DOCUMENT SECTION:
Q) While Shovel Ready is fiction, you were very much inspired by the idea of what it would take for the tourists to leave New York City and for the city itself to shut down. Tell us about that.
A) I worked at New York magazine for six very fun years, and much of that time was spent covering the early aughts real-estate boom, when segments of New York were being rapidly reshaped in a way that, 30 years ago, would have seemed unthinkable. As a writer, I’m intrigued by the unthinkable. So I’d often wonder: What kind of circumstance could possibly send New York back to the state it was in during the ’70s and ’80s? Or to an even worse, more desolate state? It’s hard to recall now, but at one point, New York City was so desperate to lure tourists that it launched the now-famous “I Love New York” ad campaign, complete with Frank Sinatra in a TV commercial professing his love for the city. Now, New York draws over 50 million tourists a year, and just surpassed Disney World as the most visited domestic tourist attraction in America. Disney World! That’s amazing.
Q) The novel is set mainly in New York, Brooklyn and Hoboken. As a Brooklyn resident who commutes to the city each day, was it fun for you to envision what the bars and parks and buildings in each of these communities would look like post (hypothetical) dirty bomb, and what kind of people would inhabit these communities?
A) It was disturbingly fun, in the sense that I included so many of my favorite, iconic New York locations in the book, though often in a very different form than they exist now. Not just Times Square, but Prospect Park, the Red Hook waterfront, the Public Library in Bryant Park—every corner of New York is already so suffused with mythology, both real and cultural, that it makes for an incredibly fun fictional playground. If you set a scene (as I did) in an abandoned bank building, it’s not just set in the financial center of the city, as it might be in, say, Chicago. It’s on Wall Street! Those two words alone come with so much history and resonance.
Q) Your protagonist, Spademan, is a garbageman turned killer-for-hire—an interesting choice of character. When did the idea of Spademan first pop into your mind?
A) Spademan is a character I dreamed up many years ago. Most hard-boiled books of the kind that I love feature a central character with a code: usually one that places him or her outside the normal bounds of morality. With Spademan, I thought: What if you took that idea of a code to its most nihilistic extreme? Basically, someone who will simply kill strangers, no questions asked. How would someone reach that point? And could that person possibly be redeemed?
Q) Spademan is a killer, but he has a very clearly defined sense of right and wrong. What made you imbue this character with a conscience and compassion? Was it difficult to weave into a thriller?

RECORDED INFORMATION:
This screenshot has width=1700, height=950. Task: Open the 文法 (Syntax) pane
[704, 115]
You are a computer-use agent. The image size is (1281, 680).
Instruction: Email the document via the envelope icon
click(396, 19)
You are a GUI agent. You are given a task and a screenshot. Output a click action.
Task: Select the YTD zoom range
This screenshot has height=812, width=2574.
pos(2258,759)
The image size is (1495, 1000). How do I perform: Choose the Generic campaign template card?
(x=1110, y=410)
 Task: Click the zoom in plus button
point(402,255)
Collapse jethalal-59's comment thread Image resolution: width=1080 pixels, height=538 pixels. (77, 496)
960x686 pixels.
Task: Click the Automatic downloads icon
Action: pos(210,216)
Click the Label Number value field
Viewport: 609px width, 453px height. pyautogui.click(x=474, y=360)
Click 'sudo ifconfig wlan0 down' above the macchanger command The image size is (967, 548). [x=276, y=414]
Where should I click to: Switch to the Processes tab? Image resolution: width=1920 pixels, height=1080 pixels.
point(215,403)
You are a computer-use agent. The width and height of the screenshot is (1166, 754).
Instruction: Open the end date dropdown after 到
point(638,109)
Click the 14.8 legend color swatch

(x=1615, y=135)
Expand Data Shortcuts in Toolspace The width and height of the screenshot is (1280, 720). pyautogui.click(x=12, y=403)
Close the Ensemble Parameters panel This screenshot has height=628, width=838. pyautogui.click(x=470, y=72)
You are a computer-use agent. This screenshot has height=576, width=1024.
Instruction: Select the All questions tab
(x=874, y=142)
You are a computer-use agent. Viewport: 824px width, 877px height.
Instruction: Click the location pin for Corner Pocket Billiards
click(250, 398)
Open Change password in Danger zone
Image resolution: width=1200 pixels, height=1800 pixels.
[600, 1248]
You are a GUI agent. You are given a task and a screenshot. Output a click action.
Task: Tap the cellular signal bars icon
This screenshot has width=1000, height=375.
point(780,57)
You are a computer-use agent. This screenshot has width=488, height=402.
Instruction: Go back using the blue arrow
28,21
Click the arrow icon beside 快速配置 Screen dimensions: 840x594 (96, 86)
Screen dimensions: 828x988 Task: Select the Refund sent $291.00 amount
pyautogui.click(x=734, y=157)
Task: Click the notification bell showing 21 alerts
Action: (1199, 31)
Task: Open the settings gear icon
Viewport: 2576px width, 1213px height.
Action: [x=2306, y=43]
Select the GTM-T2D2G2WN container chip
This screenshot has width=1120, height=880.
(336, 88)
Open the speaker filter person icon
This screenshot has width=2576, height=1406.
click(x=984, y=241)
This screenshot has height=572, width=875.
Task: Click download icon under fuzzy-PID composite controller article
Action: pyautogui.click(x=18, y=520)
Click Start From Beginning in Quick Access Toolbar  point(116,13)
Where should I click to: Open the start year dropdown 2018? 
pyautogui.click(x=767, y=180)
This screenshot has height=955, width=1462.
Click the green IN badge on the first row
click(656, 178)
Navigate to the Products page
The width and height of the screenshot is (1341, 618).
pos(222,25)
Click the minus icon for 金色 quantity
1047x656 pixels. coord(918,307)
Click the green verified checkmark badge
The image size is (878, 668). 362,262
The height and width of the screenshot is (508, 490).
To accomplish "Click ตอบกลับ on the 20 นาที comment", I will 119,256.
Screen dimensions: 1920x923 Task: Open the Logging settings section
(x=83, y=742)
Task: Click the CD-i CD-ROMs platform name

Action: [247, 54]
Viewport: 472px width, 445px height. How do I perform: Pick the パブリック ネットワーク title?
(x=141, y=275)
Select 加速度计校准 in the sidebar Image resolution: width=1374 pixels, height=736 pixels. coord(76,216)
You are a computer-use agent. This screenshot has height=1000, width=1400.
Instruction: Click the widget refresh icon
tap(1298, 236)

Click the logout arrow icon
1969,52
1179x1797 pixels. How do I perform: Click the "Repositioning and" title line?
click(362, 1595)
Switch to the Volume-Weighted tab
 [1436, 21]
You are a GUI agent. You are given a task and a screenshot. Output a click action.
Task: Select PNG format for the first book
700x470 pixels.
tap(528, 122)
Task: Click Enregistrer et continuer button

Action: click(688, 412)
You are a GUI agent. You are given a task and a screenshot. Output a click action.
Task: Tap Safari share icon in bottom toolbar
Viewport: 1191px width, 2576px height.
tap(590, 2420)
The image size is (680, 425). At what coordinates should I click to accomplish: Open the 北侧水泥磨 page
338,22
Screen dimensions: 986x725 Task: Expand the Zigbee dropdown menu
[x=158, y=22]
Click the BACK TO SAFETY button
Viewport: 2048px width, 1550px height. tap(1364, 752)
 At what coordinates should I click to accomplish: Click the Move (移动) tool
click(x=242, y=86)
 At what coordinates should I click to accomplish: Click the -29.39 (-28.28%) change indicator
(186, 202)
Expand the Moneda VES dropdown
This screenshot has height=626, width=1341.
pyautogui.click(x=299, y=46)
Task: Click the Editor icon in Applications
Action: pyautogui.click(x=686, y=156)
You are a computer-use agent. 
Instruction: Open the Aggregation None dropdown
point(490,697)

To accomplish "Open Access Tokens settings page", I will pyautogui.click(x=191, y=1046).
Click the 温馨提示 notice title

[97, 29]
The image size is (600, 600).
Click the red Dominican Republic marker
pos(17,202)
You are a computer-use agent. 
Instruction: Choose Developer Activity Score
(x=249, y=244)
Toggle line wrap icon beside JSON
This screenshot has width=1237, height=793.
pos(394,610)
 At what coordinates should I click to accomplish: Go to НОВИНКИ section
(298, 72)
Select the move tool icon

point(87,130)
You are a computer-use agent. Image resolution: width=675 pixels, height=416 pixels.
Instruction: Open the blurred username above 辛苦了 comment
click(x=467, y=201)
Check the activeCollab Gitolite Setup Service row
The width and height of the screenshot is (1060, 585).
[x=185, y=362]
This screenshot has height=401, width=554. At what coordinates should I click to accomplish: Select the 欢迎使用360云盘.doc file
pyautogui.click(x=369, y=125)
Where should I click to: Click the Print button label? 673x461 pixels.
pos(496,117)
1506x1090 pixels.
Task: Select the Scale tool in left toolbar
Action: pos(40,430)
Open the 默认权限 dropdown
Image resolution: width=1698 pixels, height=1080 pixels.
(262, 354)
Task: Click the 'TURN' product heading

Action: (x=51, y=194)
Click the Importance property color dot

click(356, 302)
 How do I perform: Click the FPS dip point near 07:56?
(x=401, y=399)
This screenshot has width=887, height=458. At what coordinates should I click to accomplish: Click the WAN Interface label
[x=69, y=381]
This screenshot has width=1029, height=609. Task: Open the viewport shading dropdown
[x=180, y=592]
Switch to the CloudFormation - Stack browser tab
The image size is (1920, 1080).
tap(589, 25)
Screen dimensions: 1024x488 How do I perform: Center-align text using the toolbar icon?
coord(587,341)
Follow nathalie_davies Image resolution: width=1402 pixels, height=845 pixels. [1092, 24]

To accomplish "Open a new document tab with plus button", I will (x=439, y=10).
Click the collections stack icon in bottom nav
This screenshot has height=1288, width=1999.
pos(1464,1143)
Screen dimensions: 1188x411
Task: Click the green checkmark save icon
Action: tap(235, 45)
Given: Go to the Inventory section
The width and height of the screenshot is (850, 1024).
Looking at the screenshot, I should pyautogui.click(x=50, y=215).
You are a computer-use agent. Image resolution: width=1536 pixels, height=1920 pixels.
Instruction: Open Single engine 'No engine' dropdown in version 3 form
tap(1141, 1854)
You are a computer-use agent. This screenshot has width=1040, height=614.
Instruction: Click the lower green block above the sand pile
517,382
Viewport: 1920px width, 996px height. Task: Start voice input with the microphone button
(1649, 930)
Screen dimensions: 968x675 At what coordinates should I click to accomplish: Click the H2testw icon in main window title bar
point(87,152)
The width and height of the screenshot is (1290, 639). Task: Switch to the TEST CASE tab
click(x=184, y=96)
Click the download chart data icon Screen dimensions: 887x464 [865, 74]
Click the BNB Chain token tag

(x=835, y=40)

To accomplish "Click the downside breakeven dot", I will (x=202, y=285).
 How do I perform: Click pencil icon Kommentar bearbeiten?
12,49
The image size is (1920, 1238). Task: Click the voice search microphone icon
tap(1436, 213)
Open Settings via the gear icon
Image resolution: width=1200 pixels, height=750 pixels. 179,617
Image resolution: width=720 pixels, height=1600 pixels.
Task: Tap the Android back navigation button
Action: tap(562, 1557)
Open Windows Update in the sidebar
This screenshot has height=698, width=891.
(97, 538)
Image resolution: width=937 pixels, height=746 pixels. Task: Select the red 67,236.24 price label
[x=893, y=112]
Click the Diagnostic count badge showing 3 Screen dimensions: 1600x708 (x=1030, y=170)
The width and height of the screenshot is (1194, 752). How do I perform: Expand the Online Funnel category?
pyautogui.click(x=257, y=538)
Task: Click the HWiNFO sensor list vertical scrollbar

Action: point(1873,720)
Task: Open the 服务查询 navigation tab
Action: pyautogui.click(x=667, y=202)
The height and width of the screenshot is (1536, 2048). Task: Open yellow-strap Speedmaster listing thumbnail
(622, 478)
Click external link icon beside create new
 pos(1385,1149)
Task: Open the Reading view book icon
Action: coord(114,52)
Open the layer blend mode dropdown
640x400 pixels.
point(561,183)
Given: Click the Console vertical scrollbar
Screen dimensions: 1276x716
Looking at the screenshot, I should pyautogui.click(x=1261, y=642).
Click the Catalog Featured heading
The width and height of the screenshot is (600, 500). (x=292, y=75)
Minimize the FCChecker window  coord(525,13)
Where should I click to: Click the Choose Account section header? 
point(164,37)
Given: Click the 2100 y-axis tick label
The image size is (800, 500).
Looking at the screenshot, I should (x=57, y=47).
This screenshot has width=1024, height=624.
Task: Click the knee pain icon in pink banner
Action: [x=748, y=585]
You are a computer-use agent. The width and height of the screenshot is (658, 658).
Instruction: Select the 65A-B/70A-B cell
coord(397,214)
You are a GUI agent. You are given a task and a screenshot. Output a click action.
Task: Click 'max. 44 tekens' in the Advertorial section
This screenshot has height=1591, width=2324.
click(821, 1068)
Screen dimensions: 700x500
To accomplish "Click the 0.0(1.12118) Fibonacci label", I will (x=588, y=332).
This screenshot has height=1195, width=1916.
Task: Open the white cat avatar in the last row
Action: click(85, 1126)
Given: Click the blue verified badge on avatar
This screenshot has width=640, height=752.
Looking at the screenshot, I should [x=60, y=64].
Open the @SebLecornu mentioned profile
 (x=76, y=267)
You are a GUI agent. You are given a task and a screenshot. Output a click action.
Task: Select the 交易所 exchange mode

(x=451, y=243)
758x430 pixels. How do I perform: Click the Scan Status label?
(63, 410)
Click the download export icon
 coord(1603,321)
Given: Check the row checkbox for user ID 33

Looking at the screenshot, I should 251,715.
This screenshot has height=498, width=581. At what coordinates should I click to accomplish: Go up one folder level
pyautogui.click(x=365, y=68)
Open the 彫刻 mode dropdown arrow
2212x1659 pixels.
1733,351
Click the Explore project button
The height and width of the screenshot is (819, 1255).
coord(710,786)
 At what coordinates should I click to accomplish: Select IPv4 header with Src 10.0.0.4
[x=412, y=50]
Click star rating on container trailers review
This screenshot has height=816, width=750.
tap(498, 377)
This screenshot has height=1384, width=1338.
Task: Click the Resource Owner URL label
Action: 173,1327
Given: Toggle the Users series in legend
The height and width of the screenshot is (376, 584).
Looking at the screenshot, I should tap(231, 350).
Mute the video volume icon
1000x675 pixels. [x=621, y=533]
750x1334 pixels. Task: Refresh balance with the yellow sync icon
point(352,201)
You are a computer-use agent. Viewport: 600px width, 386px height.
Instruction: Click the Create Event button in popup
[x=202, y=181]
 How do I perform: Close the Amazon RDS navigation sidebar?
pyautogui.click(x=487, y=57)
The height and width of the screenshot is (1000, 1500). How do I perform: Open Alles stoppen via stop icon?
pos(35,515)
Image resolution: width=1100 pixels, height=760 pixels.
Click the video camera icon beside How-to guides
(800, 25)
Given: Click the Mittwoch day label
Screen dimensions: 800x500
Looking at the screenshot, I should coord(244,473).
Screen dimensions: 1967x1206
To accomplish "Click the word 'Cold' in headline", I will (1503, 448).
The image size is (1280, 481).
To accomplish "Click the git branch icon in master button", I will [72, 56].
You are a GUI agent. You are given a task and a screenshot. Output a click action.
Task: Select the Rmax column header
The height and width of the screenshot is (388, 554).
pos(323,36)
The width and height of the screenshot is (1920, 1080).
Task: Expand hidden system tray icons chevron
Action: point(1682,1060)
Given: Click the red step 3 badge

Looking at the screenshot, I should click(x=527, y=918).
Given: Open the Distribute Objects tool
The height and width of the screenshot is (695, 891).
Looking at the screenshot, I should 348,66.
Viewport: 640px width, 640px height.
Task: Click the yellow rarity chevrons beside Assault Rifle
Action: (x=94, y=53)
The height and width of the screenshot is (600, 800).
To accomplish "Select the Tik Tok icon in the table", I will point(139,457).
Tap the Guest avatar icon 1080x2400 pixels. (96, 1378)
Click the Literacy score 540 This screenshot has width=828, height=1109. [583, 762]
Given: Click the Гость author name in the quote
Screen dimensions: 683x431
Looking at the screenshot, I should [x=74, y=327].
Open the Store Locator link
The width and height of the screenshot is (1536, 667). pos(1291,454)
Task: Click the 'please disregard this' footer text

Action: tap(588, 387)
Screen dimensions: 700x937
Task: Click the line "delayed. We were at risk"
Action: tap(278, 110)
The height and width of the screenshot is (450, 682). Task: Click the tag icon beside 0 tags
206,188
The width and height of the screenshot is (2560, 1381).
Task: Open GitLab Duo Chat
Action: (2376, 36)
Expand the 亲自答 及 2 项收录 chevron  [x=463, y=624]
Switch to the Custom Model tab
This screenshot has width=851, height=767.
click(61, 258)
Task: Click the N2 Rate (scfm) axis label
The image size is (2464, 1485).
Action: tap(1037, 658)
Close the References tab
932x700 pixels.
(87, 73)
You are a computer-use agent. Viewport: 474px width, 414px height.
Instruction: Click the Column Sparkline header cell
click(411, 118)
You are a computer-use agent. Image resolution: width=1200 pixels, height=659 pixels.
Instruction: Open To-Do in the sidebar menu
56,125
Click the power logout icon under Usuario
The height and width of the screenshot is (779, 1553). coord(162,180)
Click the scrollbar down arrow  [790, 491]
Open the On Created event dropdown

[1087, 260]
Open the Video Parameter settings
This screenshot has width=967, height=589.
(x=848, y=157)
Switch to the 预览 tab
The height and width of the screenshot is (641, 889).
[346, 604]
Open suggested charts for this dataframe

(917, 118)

WHAT YOU NEED TO DO:
a) Transcribe the Shovel Ready interview from "A) It was disturbingly" to "into your mind?".
b) Go on with the Shovel Ready interview, beginning after its final sentence.
The rows are not required for what follows.

FINAL ANSWERS:
a)
A) It was disturbingly fun, in the sense that I included so many of my favorite, iconic New York locations in the book, though often in a very different form than they exist now. Not just Times Square, but Prospect Park, the Red Hook waterfront, the Public Library in Bryant Park—every corner of New York is already so suffused with mythology, both real and cultural, that it makes for an incredibly fun fictional playground. If you set a scene (as I did) in an abandoned bank building, it’s not just set in the financial center of the city, as it might be in, say, Chicago. It’s on Wall Street! Those two words alone come with so much history and resonance.
Q) Your protagonist, Spademan, is a garbageman turned killer-for-hire—an interesting choice of character. When did the idea of Spademan first pop into your mind?

b)
A) I think it would be hard to spend an entire novel with a central character with no conscience or compassion, or at least it would be for me (as for a villain, that’s another story). Plus, I think if you ask the question of a character, “Where does he draw the line?,” it’s a much more interesting answer to say “Here’s where—and here’s why” than it is to say “He doesn’t.” As it turned out, some of my very favourite parts of the book to write were the parts that address Spademan’s backstory: basically, the “why” of how he got to where he is. And over the course of Shovel Ready, he has to reevaluate his sense of right and wrong all over again.
Q) There is so much religious iconography in the book: Harrow’s evangelism, his version of heaven in the limnosphere, Simon the Magician, etc. Do you think that conservative religion will play a big part in the apocalypse?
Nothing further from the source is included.